Notre projet s’adresse enfin au monde agricole. Les plus faibles pensions de notre pays sont celles des agriculteurs. Cette situation exigeait une réponse forte. Les
plus modestes des chefs d’exploitation verront, d’ici à 2017, leurs
pensions portées à 75% du Smic. Les retraites des femmes d’exploitants
seront aussi significativement améliorées.
5. Enfin, le manque de
transparence et de lisibilité de notre système de retraite entretient la
défiance de nos concitoyens. C’est pourquoi j’ai tenu à ce que la
réforme simplifie la retraite pour les Français.
Oui, notre système est complexe et nos régimes de retraite sont nombreux. Mais cette complexité est le fruit de l’histoire
et du souhait d’adapter chaque régime aux réalités des différents
métiers. Les Français réclament une clarification des règles, une
simplification des démarches et une transparence accrue des dispositifs.
A l’avenir, chaque Français aura son compte individuel de retraite,
qui lui permettra de suivre l’évolution de ses droits et de faciliter
l’ensemble de ses démarches. Les règles de calcul et le versement des
pensions seront unifiés pour les polypensionnés, afin qu’ils ne soient
plus pénalisés dans leur retraite.
Nous avons été, une fois encore,
pragmatiques. C’est ce que les Français attendent de nous et c’est ainsi
que nous rétablirons la confiance.
Depuis 70 ans, tout a changé : la vie avant, pendant et après le travail.
La loi ne peut ignorer ces transformations profondes de notre société.

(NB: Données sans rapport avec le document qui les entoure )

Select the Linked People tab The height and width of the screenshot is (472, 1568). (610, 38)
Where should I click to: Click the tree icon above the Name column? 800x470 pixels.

Mesdames et messieurs les députés,
Certains veulent sacrifier les droits
sociaux sur l’autel de la crise. La pérennité de notre système social
appelle de l’audace. Le texte dont nous allons débattre dépasse
largement la seule question de l’avenir de nos retraites. Il emporte la question de la pérennité de notre modèle social tout entier, et donc de notre cohésion démocratique.
La crise ronge inlassablement les piliers de notre république sociale.
C’est à vous qu’il revient aujourd’hui de les fortifier et de les
adapter aux temps nouveaux pour mieux les enraciner dans l’avenir. Votre
responsabilité est immense parce que vous êtes les gardiens du lien qui
unit toutes les générations, les protecteurs de notre vivre-ensemble.